In Linux these are used to set path info for your package manager, shell preferences, a bunch of stuff.

In Windows it’s the same. You need to look up how to set env vars in Windows

https://github.com/ollama/ollama/issues/703

@BlackSnack@lemmy.zip

hedgehog@ttrpg.network · 2 months ago

I believe you set env vars on Windows through System Properties -> Advanced -> Environment Variables.

mierdabird@lemmy.dbzer0.com · 2 months ago

When on your wifi, try navigating in your browser to your windows computer’s address with a colon and the port 11434 at the end. Would look something like this:

http://192.168.xx.xx:11434/

If it works your browser will just load the text: Ollama is running

From there you just need to figure out how you want to interact with it. I personally pair it with OpenWebUI for the web interface

brucethemoose@lemmy.world · edit-2 2 months ago

At risk of getting more technical, ik_llama.cpp has a good built in webui:

https://github.com/ikawrakow/ik_llama.cpp/

Getting more technical, its also way better than ollama. You can run models way smarter than ollama can on the same hardware.

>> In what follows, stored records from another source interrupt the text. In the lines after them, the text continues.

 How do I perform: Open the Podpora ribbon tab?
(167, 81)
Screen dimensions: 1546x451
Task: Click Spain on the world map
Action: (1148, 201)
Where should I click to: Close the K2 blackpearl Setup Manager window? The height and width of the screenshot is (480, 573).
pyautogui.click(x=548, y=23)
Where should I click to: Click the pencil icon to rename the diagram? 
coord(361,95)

For reference, I’m running GLM-4 (667 GB of raw weights) on a single RTX 3090/Ryzen gaming rig, at reading speed, with pretty low quantization distortion.

And if you want a ‘look this up on the internet for me’ assistant (which you need for them to be truly useful), you need another docker project as well.

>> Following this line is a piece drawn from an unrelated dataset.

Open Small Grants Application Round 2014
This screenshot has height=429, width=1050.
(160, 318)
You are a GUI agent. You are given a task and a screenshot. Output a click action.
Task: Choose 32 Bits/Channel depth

…That’s just how LLM self hosting is now. It’s simply too hardware intense and ad hoc to be easy and smart and cheap. You can indeed host a small ‘default’ LLM without much tinkering, but its going to be pretty dumb, and pretty slow on ollama defaults.

tal@lemmy.today · edit-2 2 months ago

Ollama does have some features that make it easier to use for a first-time user, including:

Calculating automatically how many layers can fit in VRAM and loading that many layers and splitting between main memory/CPU and VRAM/GPU. llama.cpp can’t do that automatically yet.
Automatically unloading the model from VRAM after a period of inactivity.

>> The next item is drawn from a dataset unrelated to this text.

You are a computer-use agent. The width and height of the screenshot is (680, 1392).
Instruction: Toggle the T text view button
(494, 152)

I had an easier time setting up ollama than other stuff, and OP does apparently already have it set up.

brucethemoose@lemmy.world · edit-2 2 months ago

Yeah. But it also messes stuff up from the llama.cpp baseline, and hides or doesn’t support some features/optimizations, and definitely doesn’t support the more efficient iq_k quants of ik_llama.cpp and its specialzied MoE offloading.

And that’s not even getting into the various controversies around ollama (like broken GGUFs or indications they’re going closed source in some form).

…It just depends on how much performance you want to squeeze out, and how much time you want to spend on the endeavor. Small LLMs are kinda marginal though, so IMO its important if you really want to try; otherwise one is probably better off spending a few bucks on an API that doesn’t log requests.

BlackSnack@lemmy.zip · 2 months ago

Bet. Looking into that now. Thanks!

I believe I have 11g of vram, so I should be good to run decent models from what I’ve been told by the other AIs.

brucethemoose@lemmy.world · edit-2 2 months ago

In case I miss your reply, assuming a 3080 + 64 GB of RAM, you want the IQ4_KSS (or IQ3_KS, for more RAM for tabs and stuff) version of this:

https://huggingface.co/ubergarm/GLM-4.5-Air-GGUF

Part of it will run on your GPU, part will live in system RAM, but ik_llama.cpp does the quantizations split and GPU offloading in a particularly efficient way for these kind of ‘MoE’ models. Follow the instructions on that page.

If you ‘only’ have 32GB RAM or less, that’s tricker, and the next question is what kind of speeds do you want. But it’s probably best to wait a few days and see how Qwen3 80B looks when it comes out. Or just go with the IQ4_K version of this: https://huggingface.co/ubergarm/Qwen3-30B-A3B-Thinking-2507-GGUF

And you don’t strickly need the hyper optimization of ik_llama.cpp for a small model like Qwen3 30B. Something easier like lm studio or the llama.cpp docker image would be fine.

Alternatively, you could try to squeeze Gemma 27B into that 11GB VRAM, but it would be tight.

brucethemoose@lemmy.world · edit-2 2 months ago

How much system RAM, and what kind? DDR5?

ik doesn’t have great documentation, so it’d be a lot easier for me to just point you places, heh.

Gladaed@feddit.org · 2 months ago

I recommend technotim’s docker AI stack.